▶ _Work instruction_
Return the whole of the data exactly.

[Stored data entries]
BEGIN

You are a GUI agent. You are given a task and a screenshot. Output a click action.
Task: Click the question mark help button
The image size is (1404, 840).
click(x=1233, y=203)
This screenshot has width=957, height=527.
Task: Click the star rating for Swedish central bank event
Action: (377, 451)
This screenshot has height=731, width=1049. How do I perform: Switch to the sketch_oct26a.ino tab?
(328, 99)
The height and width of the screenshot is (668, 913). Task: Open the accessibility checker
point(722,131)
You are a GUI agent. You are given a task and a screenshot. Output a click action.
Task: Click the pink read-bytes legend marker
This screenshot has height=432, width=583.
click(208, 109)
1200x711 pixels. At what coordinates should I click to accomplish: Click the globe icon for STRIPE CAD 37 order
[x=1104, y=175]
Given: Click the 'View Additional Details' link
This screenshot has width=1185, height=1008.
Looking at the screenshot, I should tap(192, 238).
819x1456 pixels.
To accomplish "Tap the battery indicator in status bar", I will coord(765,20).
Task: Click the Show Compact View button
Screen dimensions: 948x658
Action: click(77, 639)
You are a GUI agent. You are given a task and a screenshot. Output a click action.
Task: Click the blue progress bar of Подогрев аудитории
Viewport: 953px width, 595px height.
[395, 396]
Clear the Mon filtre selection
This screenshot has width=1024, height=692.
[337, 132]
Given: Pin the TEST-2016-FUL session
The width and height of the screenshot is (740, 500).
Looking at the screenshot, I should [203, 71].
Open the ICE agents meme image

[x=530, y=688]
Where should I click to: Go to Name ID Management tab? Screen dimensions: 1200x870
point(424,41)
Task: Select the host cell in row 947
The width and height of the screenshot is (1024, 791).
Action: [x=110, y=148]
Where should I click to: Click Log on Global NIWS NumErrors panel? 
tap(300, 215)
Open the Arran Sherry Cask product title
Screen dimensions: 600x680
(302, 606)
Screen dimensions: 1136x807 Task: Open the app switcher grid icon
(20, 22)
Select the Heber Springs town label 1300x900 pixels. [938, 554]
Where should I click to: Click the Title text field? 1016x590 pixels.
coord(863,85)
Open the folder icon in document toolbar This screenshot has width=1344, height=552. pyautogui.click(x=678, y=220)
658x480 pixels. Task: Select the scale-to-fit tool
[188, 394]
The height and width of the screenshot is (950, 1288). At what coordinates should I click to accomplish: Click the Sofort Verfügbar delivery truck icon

END

▶ _Solution to the problem_
You are a GUI agent. You are given a task and a screenshot. Output a click action.
Task: Click the question mark help button
The image size is (1404, 840).
click(x=1233, y=203)
This screenshot has width=957, height=527.
Task: Click the star rating for Swedish central bank event
Action: (377, 451)
This screenshot has height=731, width=1049. How do I perform: Switch to the sketch_oct26a.ino tab?
(328, 99)
The height and width of the screenshot is (668, 913). Task: Open the accessibility checker
point(722,131)
You are a GUI agent. You are given a task and a screenshot. Output a click action.
Task: Click the pink read-bytes legend marker
This screenshot has height=432, width=583.
click(208, 109)
1200x711 pixels. At what coordinates should I click to accomplish: Click the globe icon for STRIPE CAD 37 order
[x=1104, y=175]
Given: Click the 'View Additional Details' link
This screenshot has width=1185, height=1008.
Looking at the screenshot, I should tap(192, 238).
819x1456 pixels.
To accomplish "Tap the battery indicator in status bar", I will coord(765,20).
Task: Click the Show Compact View button
Screen dimensions: 948x658
Action: click(77, 639)
You are a GUI agent. You are given a task and a screenshot. Output a click action.
Task: Click the blue progress bar of Подогрев аудитории
Viewport: 953px width, 595px height.
[395, 396]
Clear the Mon filtre selection
This screenshot has width=1024, height=692.
[337, 132]
Given: Pin the TEST-2016-FUL session
The width and height of the screenshot is (740, 500).
Looking at the screenshot, I should [203, 71].
Open the ICE agents meme image

[x=530, y=688]
Where should I click to: Go to Name ID Management tab? Screen dimensions: 1200x870
point(424,41)
Task: Select the host cell in row 947
The width and height of the screenshot is (1024, 791).
Action: [x=110, y=148]
Where should I click to: Click Log on Global NIWS NumErrors panel? 
tap(300, 215)
Open the Arran Sherry Cask product title
Screen dimensions: 600x680
(302, 606)
Screen dimensions: 1136x807 Task: Open the app switcher grid icon
(20, 22)
Select the Heber Springs town label 1300x900 pixels. [938, 554]
Where should I click to: Click the Title text field? 1016x590 pixels.
coord(863,85)
Open the folder icon in document toolbar This screenshot has width=1344, height=552. pyautogui.click(x=678, y=220)
658x480 pixels. Task: Select the scale-to-fit tool
[188, 394]
The height and width of the screenshot is (950, 1288). At what coordinates should I click to accomplish: Click the Sofort Verfügbar delivery truck icon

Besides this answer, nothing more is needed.